Non à l’initiative burqa

26 Jan 2021

Après les minarets en 2009, l’extrême droite et ses représentant·e·s politiques partent en croisade contre la prétendue emprise de l’islam sur la société, en proposant d’interdire de se voiler la face en public.

L’objectif de cette initiative est clair, comme son texte: juridiquement, il s’agit de réprimer pénalement celles et ceux qui dissimulent leurs visages en public, donc tout autant la femme à la burqa que le ou la manifestant·e qui se masquerait pour défiler contre la casse des retraites et la destruction de l’environnement.

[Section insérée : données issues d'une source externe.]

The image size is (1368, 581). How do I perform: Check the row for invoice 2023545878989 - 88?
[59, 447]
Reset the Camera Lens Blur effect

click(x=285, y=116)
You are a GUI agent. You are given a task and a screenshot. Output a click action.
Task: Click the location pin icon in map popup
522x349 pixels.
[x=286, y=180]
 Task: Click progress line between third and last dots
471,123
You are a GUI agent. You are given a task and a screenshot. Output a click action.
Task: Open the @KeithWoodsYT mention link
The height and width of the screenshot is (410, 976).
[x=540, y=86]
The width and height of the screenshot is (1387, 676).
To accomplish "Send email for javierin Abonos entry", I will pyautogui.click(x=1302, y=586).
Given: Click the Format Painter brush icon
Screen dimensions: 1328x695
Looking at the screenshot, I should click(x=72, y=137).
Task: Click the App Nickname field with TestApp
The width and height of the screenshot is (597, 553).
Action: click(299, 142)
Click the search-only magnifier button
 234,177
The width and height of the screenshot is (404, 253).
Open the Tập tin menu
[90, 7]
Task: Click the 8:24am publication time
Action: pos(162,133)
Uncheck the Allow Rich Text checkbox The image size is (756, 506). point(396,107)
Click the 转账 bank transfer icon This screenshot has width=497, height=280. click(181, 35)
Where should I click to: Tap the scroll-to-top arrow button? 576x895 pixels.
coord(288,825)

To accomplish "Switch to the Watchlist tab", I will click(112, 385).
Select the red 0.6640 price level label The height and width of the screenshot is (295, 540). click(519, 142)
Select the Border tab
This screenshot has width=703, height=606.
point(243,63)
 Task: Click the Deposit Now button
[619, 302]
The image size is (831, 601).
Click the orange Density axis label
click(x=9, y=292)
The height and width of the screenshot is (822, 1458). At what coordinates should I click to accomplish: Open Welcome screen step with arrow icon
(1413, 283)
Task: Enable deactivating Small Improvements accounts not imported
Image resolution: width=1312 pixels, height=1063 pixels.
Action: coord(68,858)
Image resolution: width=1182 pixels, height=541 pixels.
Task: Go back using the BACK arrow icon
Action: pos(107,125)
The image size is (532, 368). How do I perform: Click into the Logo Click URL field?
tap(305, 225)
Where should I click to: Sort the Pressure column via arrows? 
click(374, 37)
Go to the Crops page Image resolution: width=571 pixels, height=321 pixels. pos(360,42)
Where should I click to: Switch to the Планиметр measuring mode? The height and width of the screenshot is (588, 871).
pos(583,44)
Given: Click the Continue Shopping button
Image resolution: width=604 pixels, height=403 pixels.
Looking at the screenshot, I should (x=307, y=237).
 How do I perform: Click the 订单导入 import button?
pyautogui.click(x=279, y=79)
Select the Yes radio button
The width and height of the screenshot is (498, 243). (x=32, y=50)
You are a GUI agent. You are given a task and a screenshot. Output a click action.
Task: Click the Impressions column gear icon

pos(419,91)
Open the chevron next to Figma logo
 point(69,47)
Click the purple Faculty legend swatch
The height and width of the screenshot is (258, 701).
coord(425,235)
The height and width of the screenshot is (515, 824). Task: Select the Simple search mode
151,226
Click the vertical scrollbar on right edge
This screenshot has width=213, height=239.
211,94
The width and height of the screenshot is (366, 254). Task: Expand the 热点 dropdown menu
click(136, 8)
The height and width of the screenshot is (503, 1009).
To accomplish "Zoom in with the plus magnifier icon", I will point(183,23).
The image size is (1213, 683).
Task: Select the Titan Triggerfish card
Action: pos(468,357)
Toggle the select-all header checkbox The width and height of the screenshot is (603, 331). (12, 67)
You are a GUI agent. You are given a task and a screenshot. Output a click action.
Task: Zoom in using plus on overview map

Cette initiative est le fer de lance d’une offensive politique. Elle vise à susciter une division, à élever une barrière entre les musulman·e·s et le reste de la population, et éclipse du débat public les enjeux fondamentaux comme la crise sanitaire, sociale et économique actuelle. La votation intervient alors que le patronat et ses représentant·e·s politiques annoncent des attaques sur les services publics, la privatisation de Postfinance et soutiennent des coupes de grandes ampleurs sur les assurances sociales, augmentant l’âge de la retraite des femmes (AVS 21). Ils souhaitent rétablir le taux de profit des entreprises et continuer la distribution des dividendes aux actionnaires sur le dos des salarié·e·s.

Ouvrir un débat absurde sur la burqa – quelques dizaines de cas en Suisse hormis les touristes saoudiennes et émiraties – focalise l’attention politique sur «ces étrangers qui ne s’intègrent pas et piquent le boulot des Suisses», au moment où les patrons licencient en masse. Aujourd’hui, exemple récent, les 1200 salarié·e·s de Swissport luttent contre la menace d’être licencié·e·s si elles ou ils n’acceptent pas de travailler plus, avec des horaires plus «flexibles», pour toucher un salaire amputé de 400  francs à 1200 francs par mois, qui deviendrait dans plusieurs cas inférieur au minimum légal de 4000 francs par mois!

Les initiant·e·s font preuve de duplicité en présentant leur projet comme un élément en faveur de la laïcité et un soutien à l’émancipation des femmes.

Cette initiative ne concerne pas la laïcité, dès lors qu’elle n’interdit pas le port de signes religieux chrétiens ou du judaïsme, pour autant qu’on puisse considérer la burqa comme un signe religieux. De même, là où la laïcité existe en Suisse, elle ne s’impose qu’à l’Etat et à ses agent·e·s, mais pas aux citoyen·ne·s qui sont libres de croire et de pratiquer une religion et de se vêtir comme bon leur semble.

L’UDC, soutien de l’initiative, s’est opposée à l’égalité entre hommes et femmes dans le droit du mariage et du divorce, au libre accès au droit à l’avortement. Cette initiative ne contribue en rien à émanciper des femmes des dictats imposés par certains courants politiques qui se proclament de la religion et qui, comme par exemple en Pologne aujourd’hui autour du droit à l’avortement, les oppriment.

Bien entendu, obliger une femme à porter la burqa est une oppression odieuse et doit être sanctionné. Mais une loi anti-burqa est hypocrite de la part de pays coloniaux ou qui ont profité du colonialisme, et qui ont par ailleurs fait de l’obligation de se dévoiler un moyen d’oppression lors des guerres d’indépendance. Dès lors, des femmes de ces pays ont pu choisir de porter la burqa pour affirmer leur refus, hier de l’oppression coloniale, aujourd’hui en Europe et aux Etats-Unis d’une société qui fait des musulman·e·s et des immigré·e·s les boucs émissaires de la crise capitaliste. Trump, Salvini, Le Pen en sont de tristes exemples.

Nous sommes donc contre l’initiative et contre toute obligation faite aux femmes de porter la burqa.

(Opinion parue le 26 janvier dans Le Courrier et cosignée avec la conseillère nationale vaudoise PS Ada Marra.)